*What you are asked to do*. Each record below is to be copied exactly; the pictures are to be omitted.

*Provided entries*.
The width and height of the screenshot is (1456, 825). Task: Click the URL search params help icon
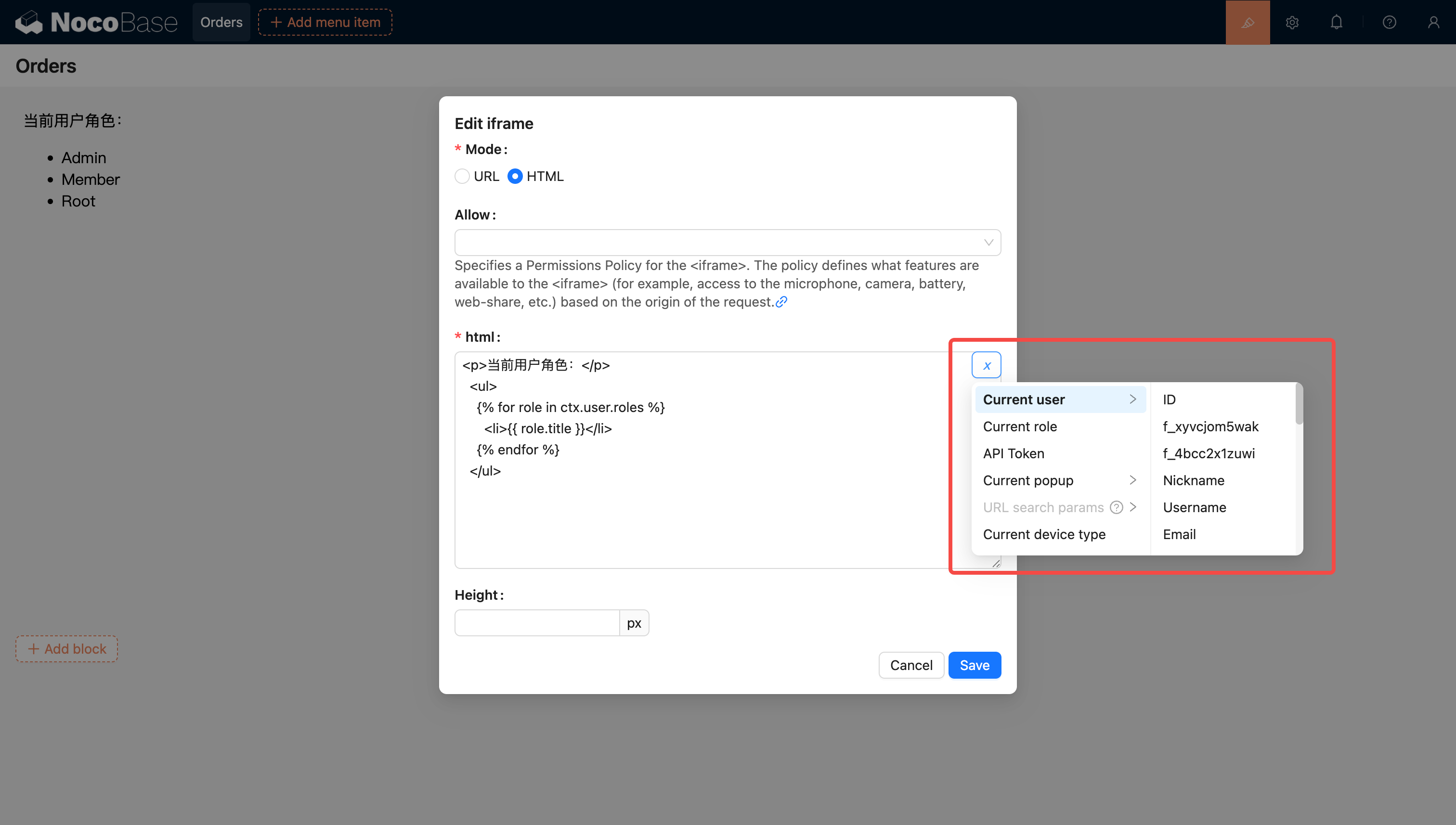coord(1116,507)
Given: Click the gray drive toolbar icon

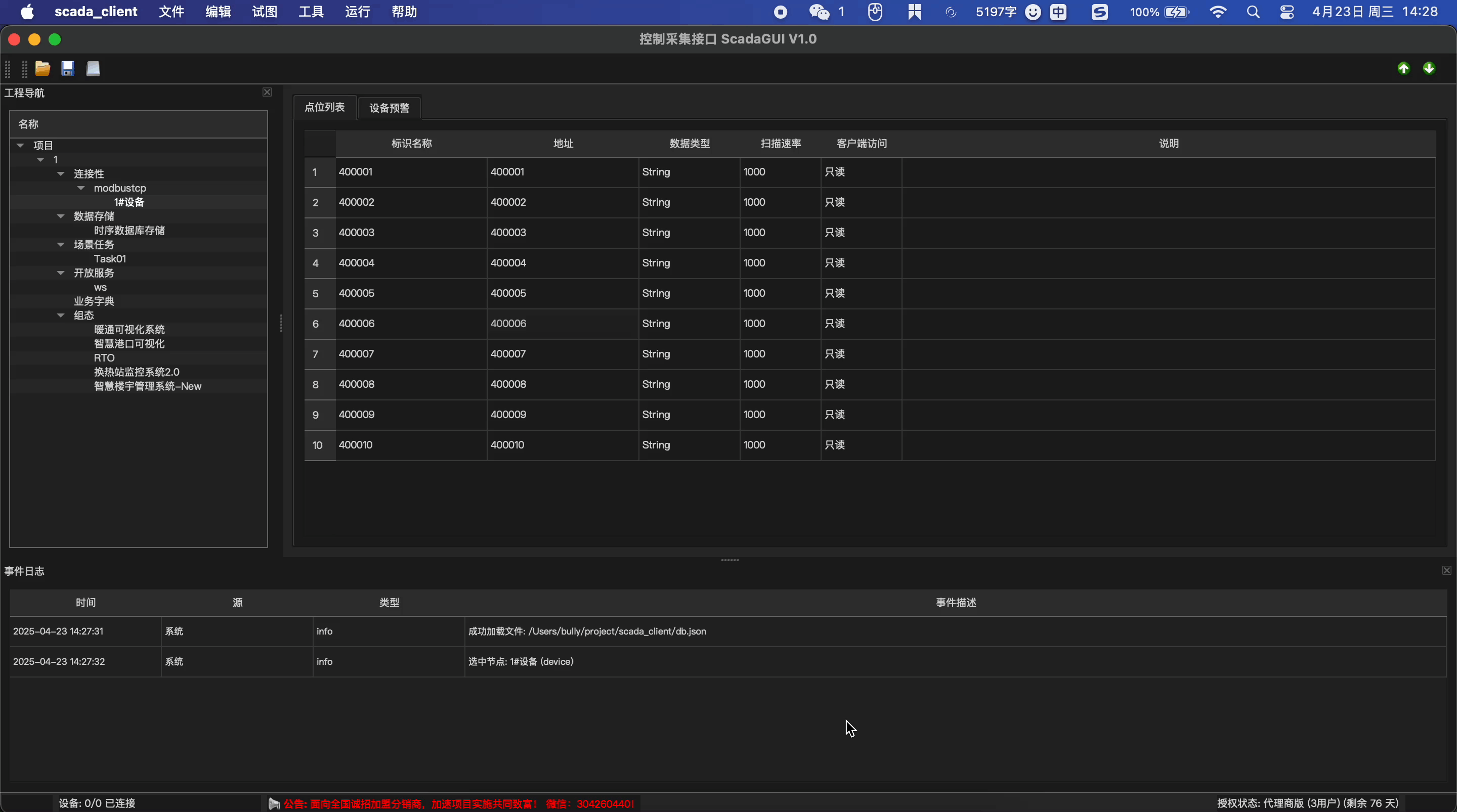Looking at the screenshot, I should [x=93, y=68].
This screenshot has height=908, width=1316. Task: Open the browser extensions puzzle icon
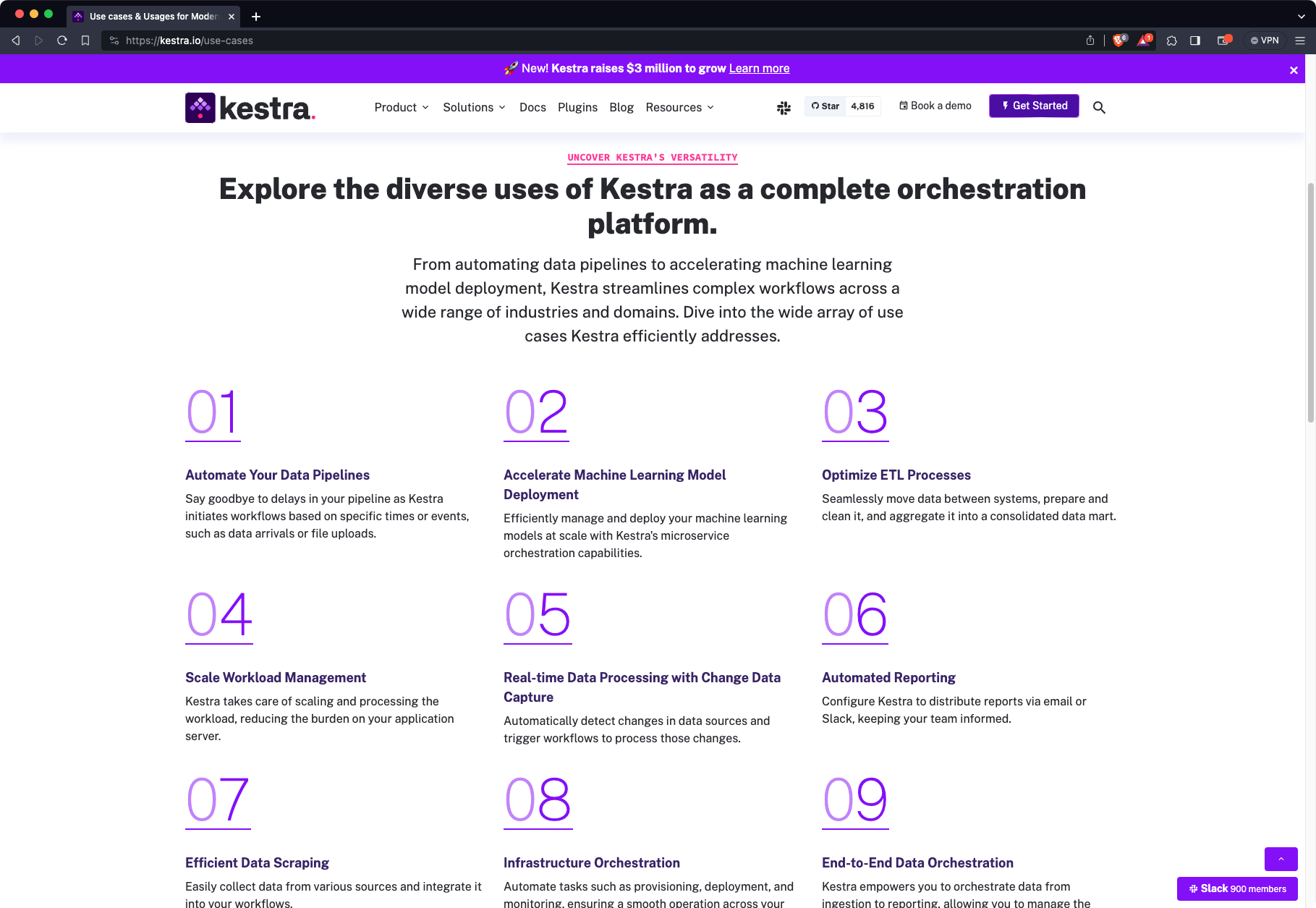coord(1171,41)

*Result of this exercise*.
The width and height of the screenshot is (1456, 825). Task: Click the URL search params help icon
coord(1116,507)
Given: Click the gray drive toolbar icon

Looking at the screenshot, I should [x=93, y=68].
This screenshot has height=908, width=1316. Task: Open the browser extensions puzzle icon
coord(1171,41)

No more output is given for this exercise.